Sent from my iFail 5s


----------



## 2013LT (Jul 3, 2013)

Almost looks like lint particles trapped in the fabric. Needs some serious cleaning.


----------



## cruze01 (Mar 25, 2011)

Mine was doing this as well, not near as bad though. I used my wife's little green machine to shampoo the seats, it worked!


----------



## Gus_Mahn (Aug 16, 2011)

Blow it out with a blowgun. You'll be shocked by the amount of dust that comes out of even clean looking seats.
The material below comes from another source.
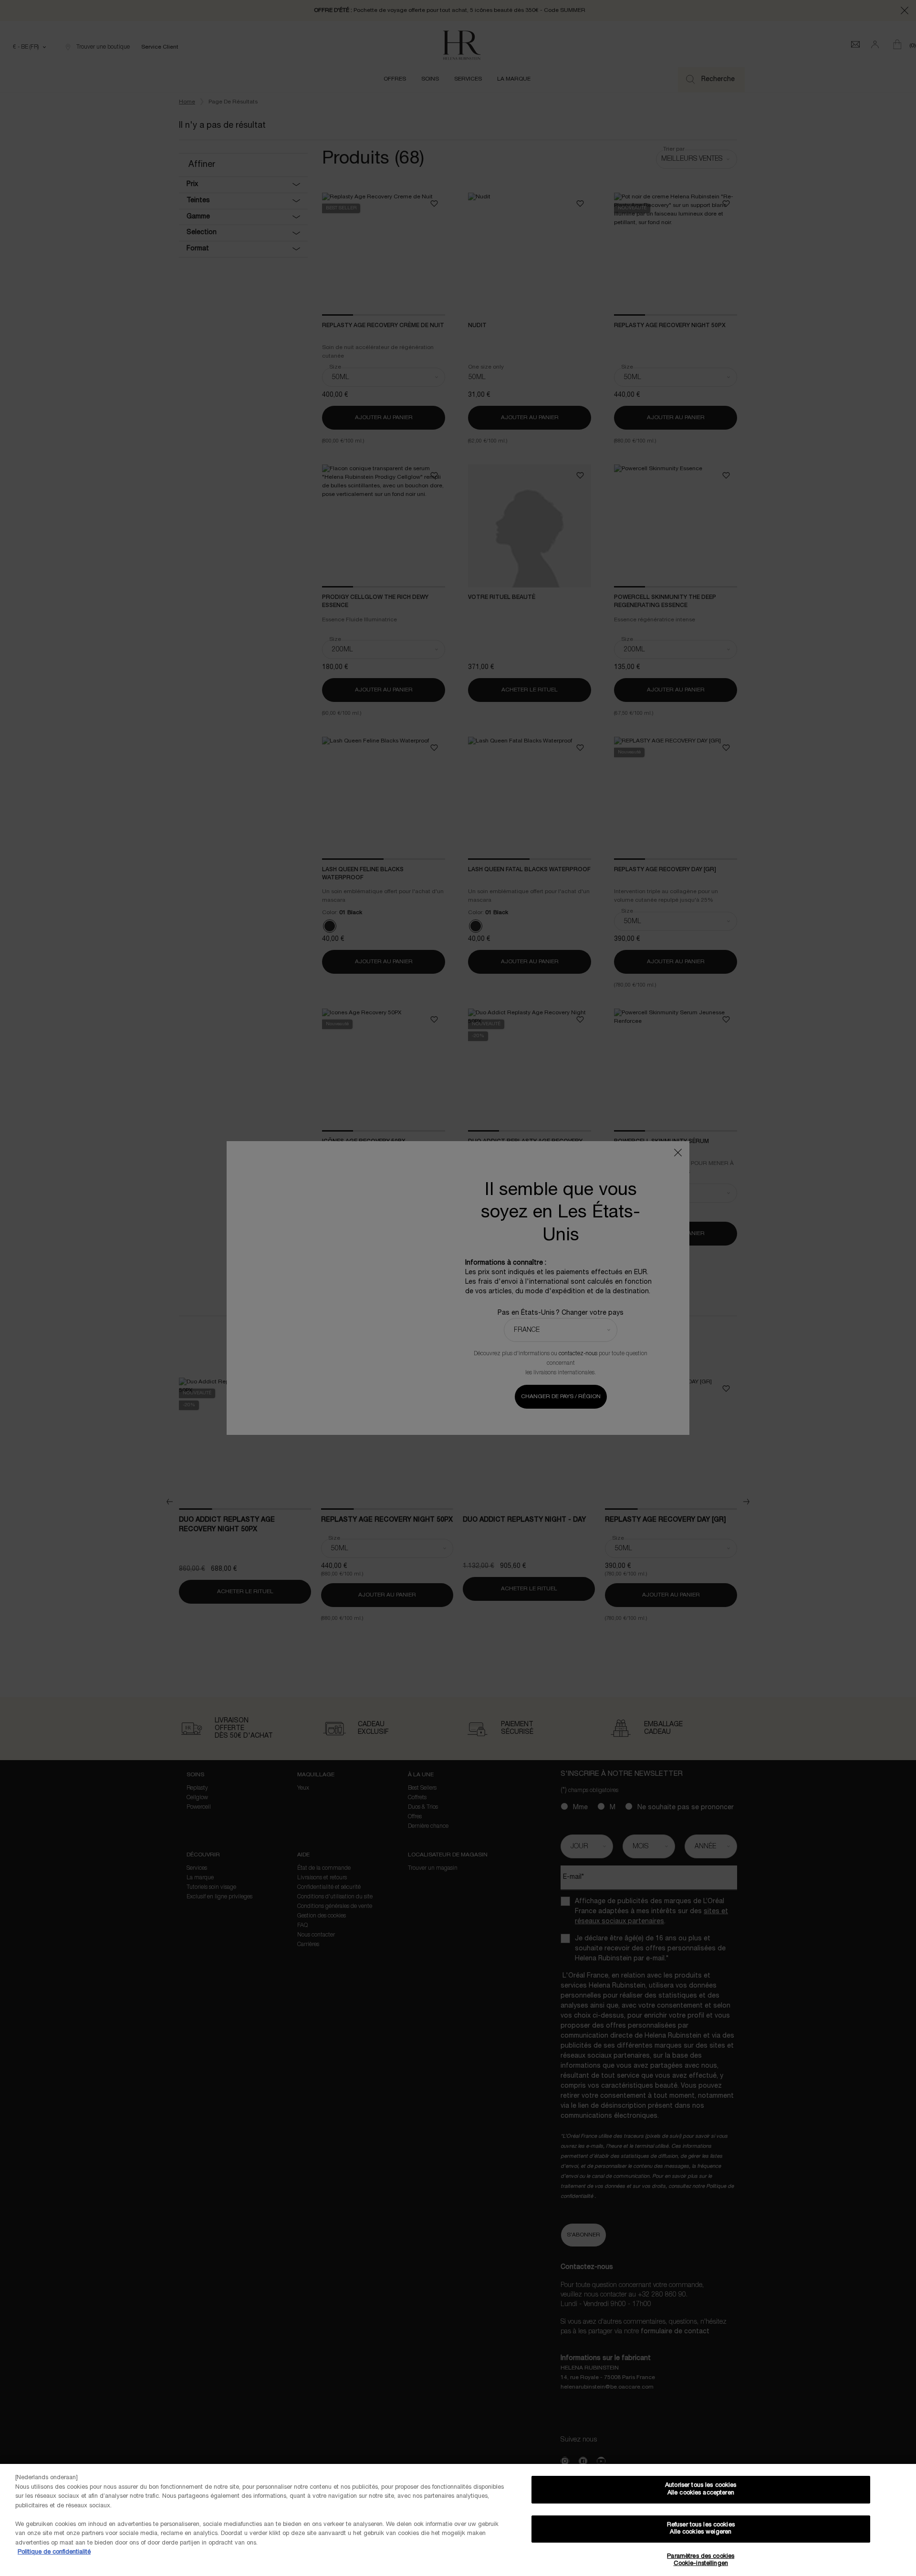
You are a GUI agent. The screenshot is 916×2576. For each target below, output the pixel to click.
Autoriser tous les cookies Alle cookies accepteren (700, 2489)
After blowing shampoo.


----------



## CHEVYCRUZE RS (Mar 29, 2011)

i use a nice deep soft leather cleaner for my seats. more like a conditioner i found some interesting products last year and makes my interior stand out 24/7! carpet id recommend a carpet cleaner for cars ( i bought one from princess auto for $120) works wonders on carpets and soft fabrics.


----------



## Joegonzales22 (Oct 26, 2013)

I also have the jet black seats, but they look new! Thinking about buying seat covers regardless just in case.


----------



## CHEVYCRUZE RS (Mar 29, 2011)

^ i wish they made clear seat covers lol, the seat covers around here are LAME af!!! lol


----------



## Joegonzales22 (Oct 26, 2013)

CHEVYCRUZE RS said:


> ^ i wish they made clear seat covers lol, the seat covers around here are LAME af!!! lol


You are cleaver my friend!! Clear seat covers that don't sound like plastic when you sit down!! ^ Same reason I haven't bought covers yet, maybe I'm too picky. I digress, I still haven't dropped on a set of weather tech mats...


----------